Return the data from the line with "Click the itpro-nsg shield icon" up to and including the line with "Looking at the screenshot, I should tap(1443, 185).", reproducing each line without any change.

▸ **WORKING DATA**
────────────────────

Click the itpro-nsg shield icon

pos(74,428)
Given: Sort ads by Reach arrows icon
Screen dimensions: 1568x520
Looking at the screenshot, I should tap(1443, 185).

────────────────────

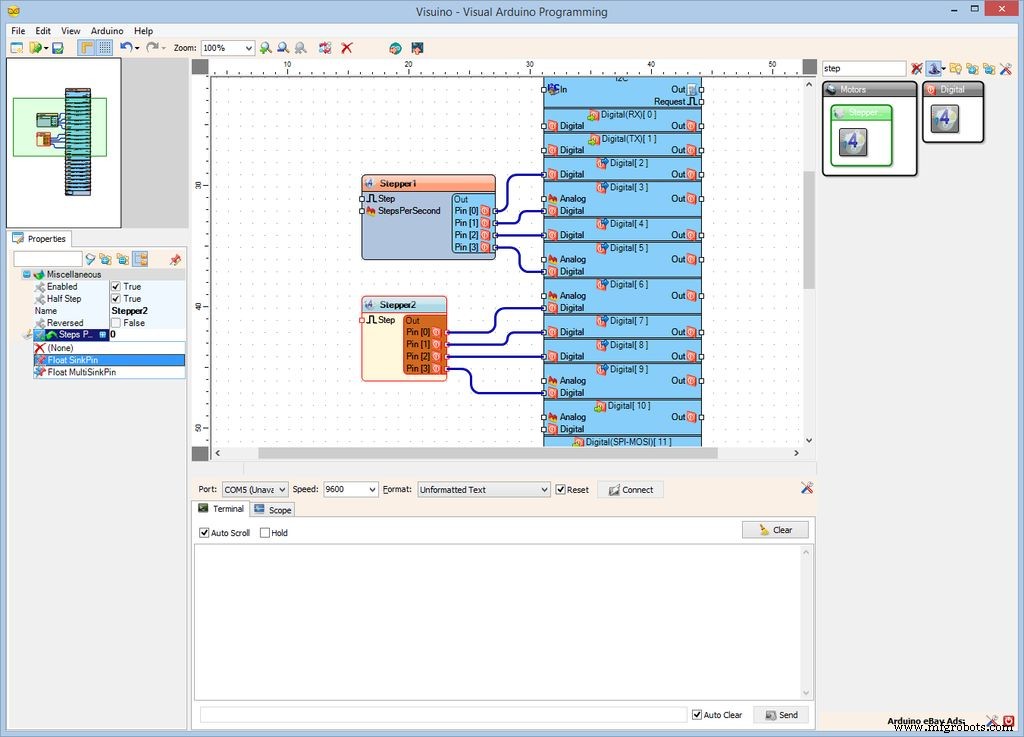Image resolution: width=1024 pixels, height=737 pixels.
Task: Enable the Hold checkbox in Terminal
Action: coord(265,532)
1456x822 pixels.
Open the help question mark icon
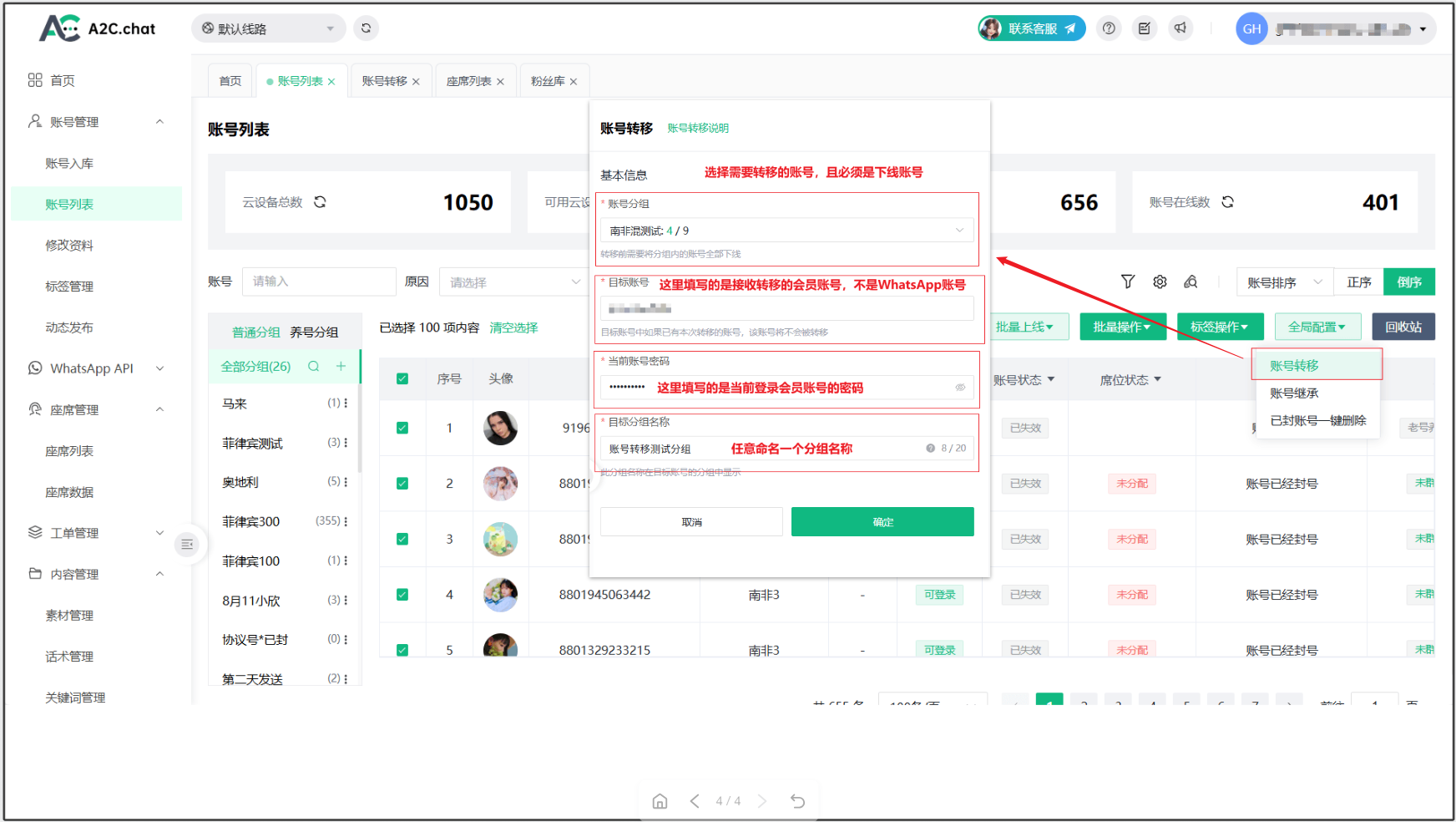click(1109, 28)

────────────────────

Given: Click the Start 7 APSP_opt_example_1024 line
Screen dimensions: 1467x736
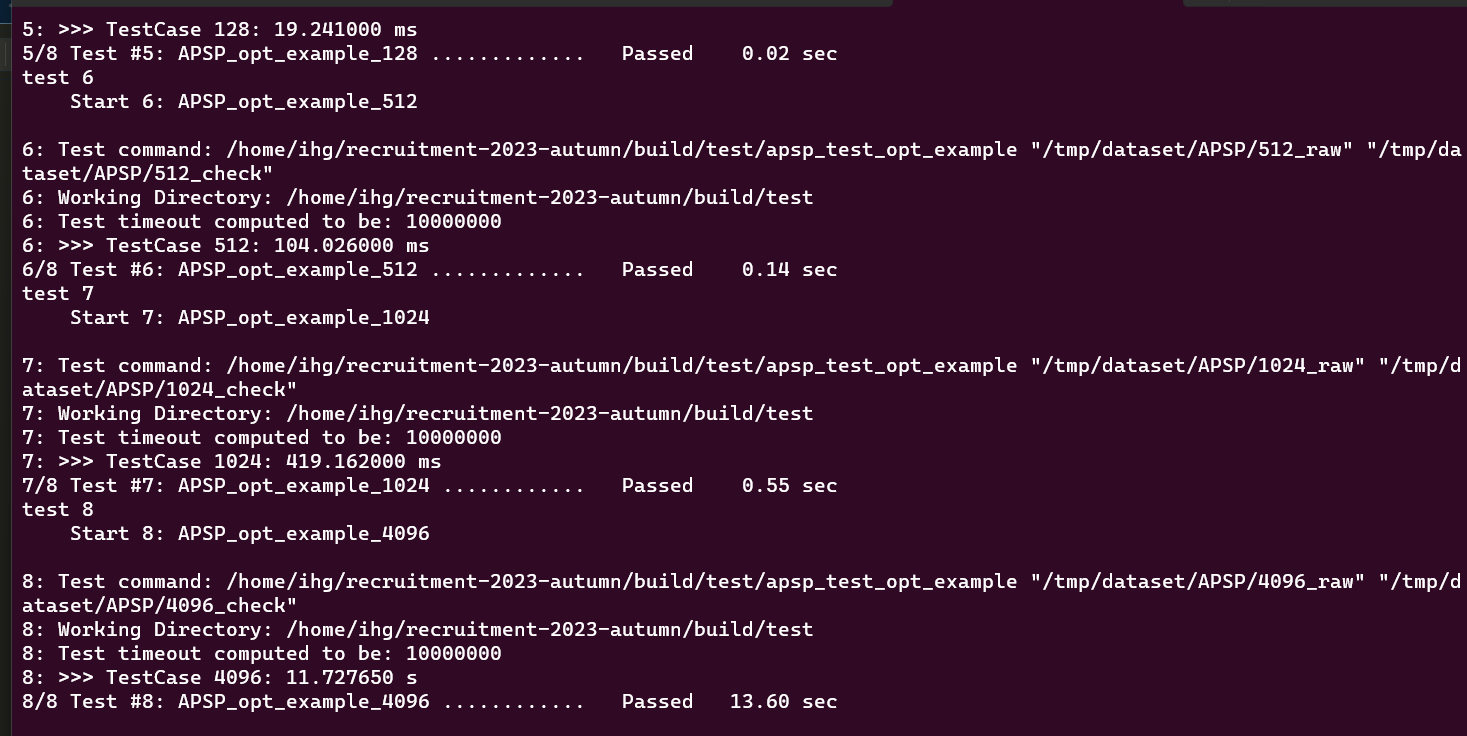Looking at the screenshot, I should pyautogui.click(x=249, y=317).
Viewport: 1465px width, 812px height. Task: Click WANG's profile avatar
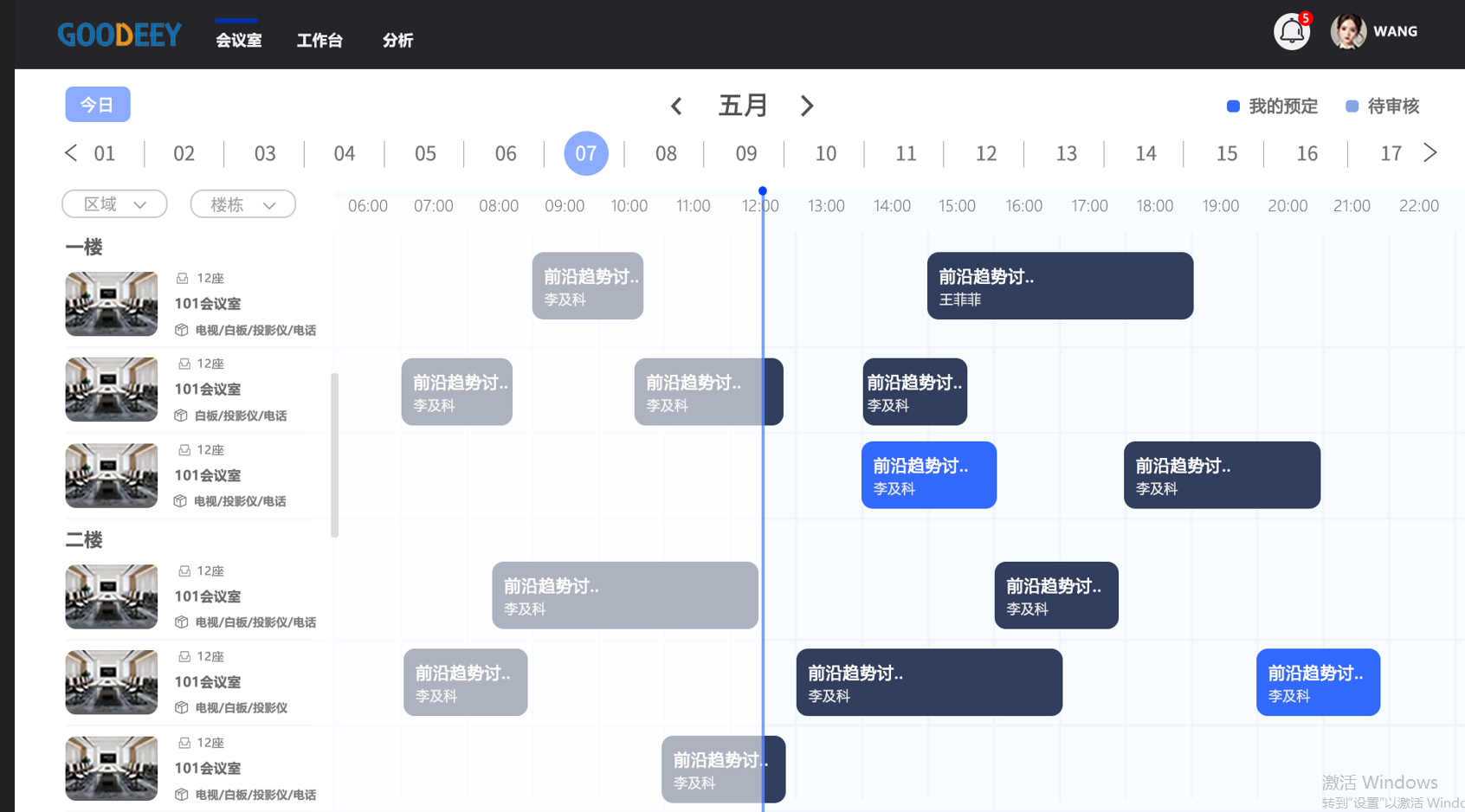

────────────────────

▸ **COMPLETE OUTPUT**
Click the itpro-nsg shield icon

pos(74,428)
Given: Sort ads by Reach arrows icon
Screen dimensions: 1568x520
Looking at the screenshot, I should tap(1443, 185).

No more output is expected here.